En attendant l’exposition sur les familles-souches (les vraies oubliées du 400e, alors qu’elles sont de réelles «fondatrices de Québec»), que faut-il retenir du volet « exposition » de 2008 (en incluant Passagers/Passengers dont il a été question dans une note le 20 juin) ?
Notons d’abord qu’il faut payer pour voir Champlain retracé, Québec, une ville et ses artistes, Souvenirs impérissables, François, premier évesque de Québec et même Passagers/Passengers, alors qu’on peut avoir Aznavour, McCartney, Deschamps, Céline, Garou, l’OSM, et presque toute la partie chantante de l’Union des artistes gratis. Un « gros festival d’été », disait-on ?
Les expositions sont nombreuses mais de maigre envergure du point de vue du thème ou des moyens, quand ce n’est pas les deux. L’Espace Champlain de l’Hôtel du Parlement aurait mérité un peu plus… d’espace. Foules d’archives encore plus, évidemment, car c’est la seule qui s’est approchée de ce qu’aurait pu être une exposition sur Québec. Le très original Champlain retracé a dû coûter cher la ligne. Québec, une ville et ses artistes ainsi que l’exposition sur le premier évêque ont sûrement exigé beaucoup de ressources pour des sujets limités (dans le cadre de 2008), sauf le respect que je dois à monseigneur et aux artistes.

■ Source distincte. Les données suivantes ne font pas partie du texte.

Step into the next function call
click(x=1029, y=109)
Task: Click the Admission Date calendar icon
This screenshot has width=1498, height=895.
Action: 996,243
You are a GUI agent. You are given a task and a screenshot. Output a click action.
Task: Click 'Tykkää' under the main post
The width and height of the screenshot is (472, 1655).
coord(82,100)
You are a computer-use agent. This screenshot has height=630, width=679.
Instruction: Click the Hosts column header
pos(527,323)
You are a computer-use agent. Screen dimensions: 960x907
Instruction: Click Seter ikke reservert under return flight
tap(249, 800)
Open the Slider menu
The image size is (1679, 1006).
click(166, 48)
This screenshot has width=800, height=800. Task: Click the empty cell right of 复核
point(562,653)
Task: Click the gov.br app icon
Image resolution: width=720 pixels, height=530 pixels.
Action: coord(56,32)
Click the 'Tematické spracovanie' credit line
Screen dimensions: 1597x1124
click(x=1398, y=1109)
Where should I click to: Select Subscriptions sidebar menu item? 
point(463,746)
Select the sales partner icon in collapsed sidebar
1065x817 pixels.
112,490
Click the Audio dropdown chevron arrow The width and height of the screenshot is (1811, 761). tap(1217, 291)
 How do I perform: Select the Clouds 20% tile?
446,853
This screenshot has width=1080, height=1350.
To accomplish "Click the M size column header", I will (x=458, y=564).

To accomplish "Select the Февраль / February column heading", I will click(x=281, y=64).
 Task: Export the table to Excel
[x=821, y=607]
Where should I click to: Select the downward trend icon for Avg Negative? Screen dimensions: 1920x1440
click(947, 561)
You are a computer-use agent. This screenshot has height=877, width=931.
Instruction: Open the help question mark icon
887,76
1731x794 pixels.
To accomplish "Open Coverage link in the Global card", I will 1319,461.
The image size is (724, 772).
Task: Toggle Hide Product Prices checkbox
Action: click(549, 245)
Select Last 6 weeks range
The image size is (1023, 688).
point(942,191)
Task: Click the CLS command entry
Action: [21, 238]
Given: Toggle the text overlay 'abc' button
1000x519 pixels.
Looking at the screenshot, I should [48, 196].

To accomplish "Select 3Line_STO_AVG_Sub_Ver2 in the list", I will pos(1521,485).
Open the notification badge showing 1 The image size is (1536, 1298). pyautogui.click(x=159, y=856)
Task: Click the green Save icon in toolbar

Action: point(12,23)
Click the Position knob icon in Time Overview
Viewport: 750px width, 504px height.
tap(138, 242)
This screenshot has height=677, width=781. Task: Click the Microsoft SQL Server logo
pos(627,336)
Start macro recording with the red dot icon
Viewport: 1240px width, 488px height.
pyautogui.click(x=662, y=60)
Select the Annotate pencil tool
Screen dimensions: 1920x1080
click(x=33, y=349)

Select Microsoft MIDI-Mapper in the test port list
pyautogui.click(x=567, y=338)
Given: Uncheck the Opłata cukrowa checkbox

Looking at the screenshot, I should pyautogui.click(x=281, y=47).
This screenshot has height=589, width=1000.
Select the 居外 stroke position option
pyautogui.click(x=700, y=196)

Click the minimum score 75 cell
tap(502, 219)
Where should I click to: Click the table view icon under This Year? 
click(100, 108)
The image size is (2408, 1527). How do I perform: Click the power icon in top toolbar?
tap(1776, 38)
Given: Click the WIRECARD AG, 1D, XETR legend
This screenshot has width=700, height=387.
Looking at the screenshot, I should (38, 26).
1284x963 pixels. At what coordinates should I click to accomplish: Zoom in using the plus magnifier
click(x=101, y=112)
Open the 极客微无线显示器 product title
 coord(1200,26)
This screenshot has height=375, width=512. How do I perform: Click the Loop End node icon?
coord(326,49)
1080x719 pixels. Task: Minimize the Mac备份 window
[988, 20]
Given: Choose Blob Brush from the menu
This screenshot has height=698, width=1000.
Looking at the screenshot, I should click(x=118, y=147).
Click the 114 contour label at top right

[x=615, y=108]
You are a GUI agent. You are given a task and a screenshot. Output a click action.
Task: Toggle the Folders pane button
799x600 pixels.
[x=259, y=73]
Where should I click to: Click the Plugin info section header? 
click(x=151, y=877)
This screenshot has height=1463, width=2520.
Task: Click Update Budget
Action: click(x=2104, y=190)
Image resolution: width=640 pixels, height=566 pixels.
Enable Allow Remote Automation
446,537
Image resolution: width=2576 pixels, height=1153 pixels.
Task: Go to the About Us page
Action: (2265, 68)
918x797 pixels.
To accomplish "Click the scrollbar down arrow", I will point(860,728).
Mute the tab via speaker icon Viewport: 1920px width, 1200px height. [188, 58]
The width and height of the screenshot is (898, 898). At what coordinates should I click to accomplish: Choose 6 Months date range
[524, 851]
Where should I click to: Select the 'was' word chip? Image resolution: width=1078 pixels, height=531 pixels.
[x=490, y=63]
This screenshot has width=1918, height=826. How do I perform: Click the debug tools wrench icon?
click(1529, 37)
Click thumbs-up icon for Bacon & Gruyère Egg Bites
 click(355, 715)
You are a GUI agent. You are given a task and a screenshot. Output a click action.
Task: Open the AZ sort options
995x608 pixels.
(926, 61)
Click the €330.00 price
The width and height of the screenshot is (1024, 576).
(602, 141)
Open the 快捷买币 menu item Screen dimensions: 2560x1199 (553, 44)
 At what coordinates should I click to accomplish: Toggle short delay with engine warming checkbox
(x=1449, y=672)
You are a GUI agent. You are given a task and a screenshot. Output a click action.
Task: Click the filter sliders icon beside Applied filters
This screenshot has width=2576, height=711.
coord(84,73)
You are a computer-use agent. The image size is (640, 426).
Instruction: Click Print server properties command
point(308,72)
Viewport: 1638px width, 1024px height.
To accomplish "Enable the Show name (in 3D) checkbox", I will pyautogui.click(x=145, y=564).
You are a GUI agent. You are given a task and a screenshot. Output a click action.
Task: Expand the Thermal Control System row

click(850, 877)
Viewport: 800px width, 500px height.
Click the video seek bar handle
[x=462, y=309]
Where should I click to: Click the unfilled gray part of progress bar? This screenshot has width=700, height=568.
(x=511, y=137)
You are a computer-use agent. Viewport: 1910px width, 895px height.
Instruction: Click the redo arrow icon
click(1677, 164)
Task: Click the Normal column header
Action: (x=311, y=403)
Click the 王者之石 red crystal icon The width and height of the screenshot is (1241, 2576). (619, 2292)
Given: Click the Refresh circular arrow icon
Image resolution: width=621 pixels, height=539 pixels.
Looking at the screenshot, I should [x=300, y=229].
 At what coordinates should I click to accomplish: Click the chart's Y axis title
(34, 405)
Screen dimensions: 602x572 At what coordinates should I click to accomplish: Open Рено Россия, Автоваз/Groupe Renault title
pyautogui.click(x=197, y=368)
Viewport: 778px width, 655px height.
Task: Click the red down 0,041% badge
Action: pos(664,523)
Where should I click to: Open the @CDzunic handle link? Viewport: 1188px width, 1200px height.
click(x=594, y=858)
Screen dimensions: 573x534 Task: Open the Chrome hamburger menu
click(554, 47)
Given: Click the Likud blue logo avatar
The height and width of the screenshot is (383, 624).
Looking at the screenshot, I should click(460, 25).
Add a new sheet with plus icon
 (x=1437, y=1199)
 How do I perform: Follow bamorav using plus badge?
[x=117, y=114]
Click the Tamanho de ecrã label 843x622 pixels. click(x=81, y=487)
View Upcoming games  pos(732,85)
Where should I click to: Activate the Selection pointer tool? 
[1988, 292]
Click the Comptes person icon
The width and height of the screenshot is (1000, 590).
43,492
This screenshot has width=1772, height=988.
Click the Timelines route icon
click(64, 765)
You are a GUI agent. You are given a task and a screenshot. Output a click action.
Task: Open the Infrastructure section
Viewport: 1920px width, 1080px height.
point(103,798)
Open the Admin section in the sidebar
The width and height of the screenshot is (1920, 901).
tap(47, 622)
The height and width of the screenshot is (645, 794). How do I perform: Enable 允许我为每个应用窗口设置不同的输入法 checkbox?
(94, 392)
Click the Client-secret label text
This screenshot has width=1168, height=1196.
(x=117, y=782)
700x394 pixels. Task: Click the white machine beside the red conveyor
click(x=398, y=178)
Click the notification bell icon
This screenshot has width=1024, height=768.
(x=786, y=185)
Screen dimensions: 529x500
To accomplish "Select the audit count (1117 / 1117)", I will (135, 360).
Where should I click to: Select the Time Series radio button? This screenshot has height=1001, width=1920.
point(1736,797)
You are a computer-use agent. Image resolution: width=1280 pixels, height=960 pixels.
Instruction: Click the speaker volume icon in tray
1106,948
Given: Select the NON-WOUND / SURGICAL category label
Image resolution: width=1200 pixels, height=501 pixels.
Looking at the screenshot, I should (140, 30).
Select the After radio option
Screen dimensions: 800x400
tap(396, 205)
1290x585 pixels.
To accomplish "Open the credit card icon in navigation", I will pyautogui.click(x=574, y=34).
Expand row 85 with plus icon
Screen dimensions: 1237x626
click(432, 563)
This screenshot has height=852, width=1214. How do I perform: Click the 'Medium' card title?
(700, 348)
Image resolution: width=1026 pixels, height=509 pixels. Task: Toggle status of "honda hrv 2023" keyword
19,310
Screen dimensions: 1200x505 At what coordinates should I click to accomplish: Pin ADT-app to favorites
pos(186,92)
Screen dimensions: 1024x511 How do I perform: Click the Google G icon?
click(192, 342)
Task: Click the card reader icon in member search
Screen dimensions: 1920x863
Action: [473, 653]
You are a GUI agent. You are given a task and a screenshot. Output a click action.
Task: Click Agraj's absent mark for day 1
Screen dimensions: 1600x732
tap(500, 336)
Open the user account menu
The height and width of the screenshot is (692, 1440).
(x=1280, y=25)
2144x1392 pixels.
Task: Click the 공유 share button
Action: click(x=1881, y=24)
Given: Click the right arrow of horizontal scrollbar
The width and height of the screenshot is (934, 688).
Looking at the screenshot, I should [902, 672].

En d’autres mots, 2008 passera à l’histoire pour avoir célébré le 400e anniversaire du berceau d’une nation sans avoir offert aux Québécois et aux autres francophones d’Amérique une seule exposition d’envergure sur le berceau ou la nation. Le 400e a mis tout son budget d’exposition dans Passagers/Passengers, qui pourrait servir de message publicitaire à Immigration-Canada, le Musée de la Civilisation a préféré l’or des Amériques et le Musée national des beaux-arts, les trésors du Louvre.
Comme disait mon professeur de latin : Qui potest capiere capiat.